Passage given:
Re: [BP] how to evaluate signaling method
Charles,
Thank you for taking the time to pull this outline together so that we
may discuss it prior to next Thursday's meeting. I have just now had
time to review the thread and I had some questions related to the nature
of the sinusoidal interferer. I'll start by quoting one your earlier
responses.
"The xtalk to use is the upper bound of the Xtalk which the system specs
allow. The amount of Xtalk will depend on the channel, the Tx low pass
characteristics, Tx equalization, and signaling type. All these need to
be taken into account but some things like Tx equalization may be hard
to know a-priori and worst case values need to be used."
1. I agree that the requirements for interference tolerance are system
(and signaling) dependent. Correct me if I am wrong, but based on your
statement above, the procedure appears to be:
(a) assume a certain low-pass characteristic and worst-case equalization
setting for the transmitter
(b) synthesize a waveform that represents some worst-case pattern and
reflects the assumptions in (a)
(c) pass the resulting waveform through the crosstalk channel
(d) measure the peak-peak value of this waveform and then substitute a
sinusoid of a particular frequency with the same peak-peak amplitude.
My confusion is that if we go through the trouble of (a)-(c), why not
just sum that result of (c) with the forward response? What is the
value of the substitution for these simulations?
I think the original concept of sweeping the sinusoidal amplitude to
derive the interference tolerance is interesting. However, I'm not sure
how one would compare these results on an apples-apples basis since not
all systems will see equal interference. Comparing margins to the
required interference tolerance may be a way around this, but to do so
you need to go back and do the calculations for (a)-(c).

Record list:

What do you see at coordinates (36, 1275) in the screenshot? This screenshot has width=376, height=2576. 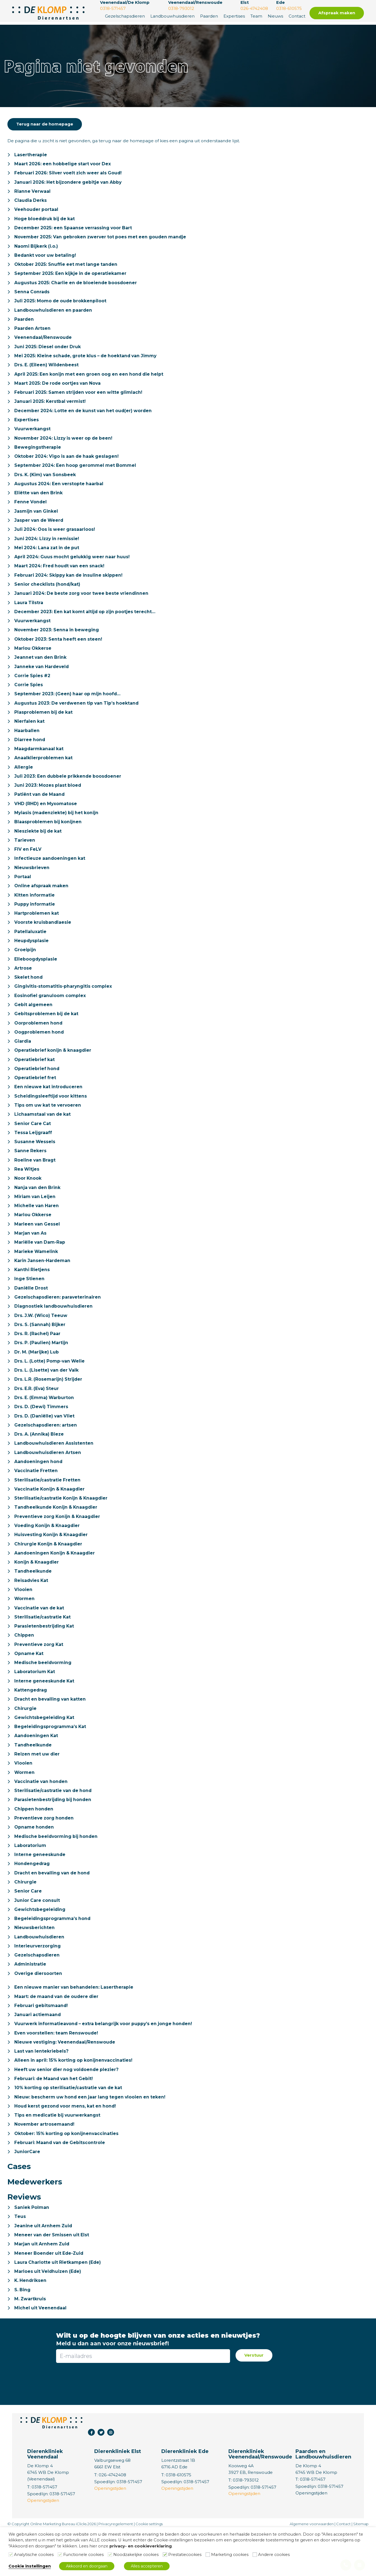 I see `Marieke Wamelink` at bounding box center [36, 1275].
* * *
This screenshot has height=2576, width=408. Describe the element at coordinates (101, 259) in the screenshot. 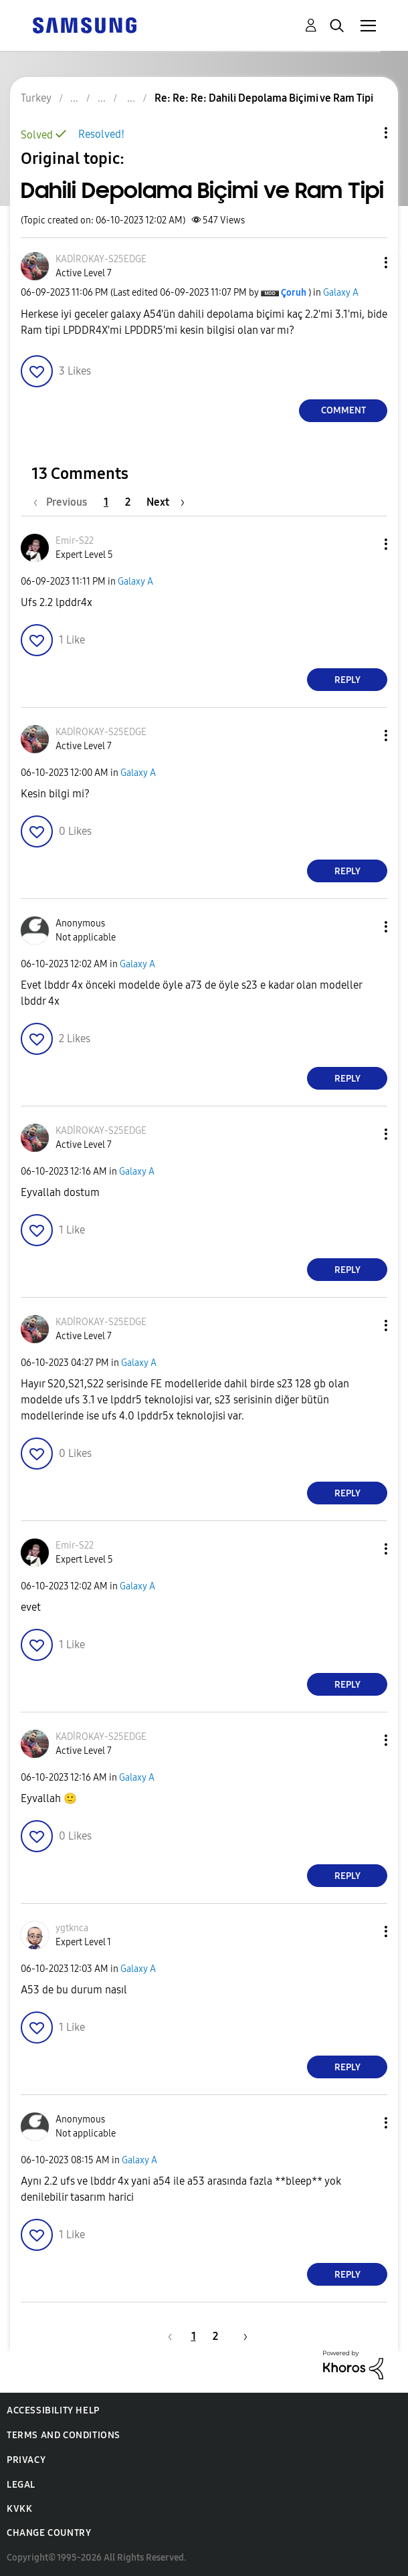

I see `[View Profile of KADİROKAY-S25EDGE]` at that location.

Given request:
Answer these about the forum reply on evaluating a signaling method:
(a) On what day of the week is the upcoming meeting?
(b) In the quoted response, what values must be used for things like Tx equalization that may be hard to know a-priori?
(c) What does the writer find interesting about the original concept?
The listing comes from an unrelated source.

Result for this task:
(a) Thursday.
(b) Worst case values.
(c) Sweeping the sinusoidal amplitude to derive the interference tolerance.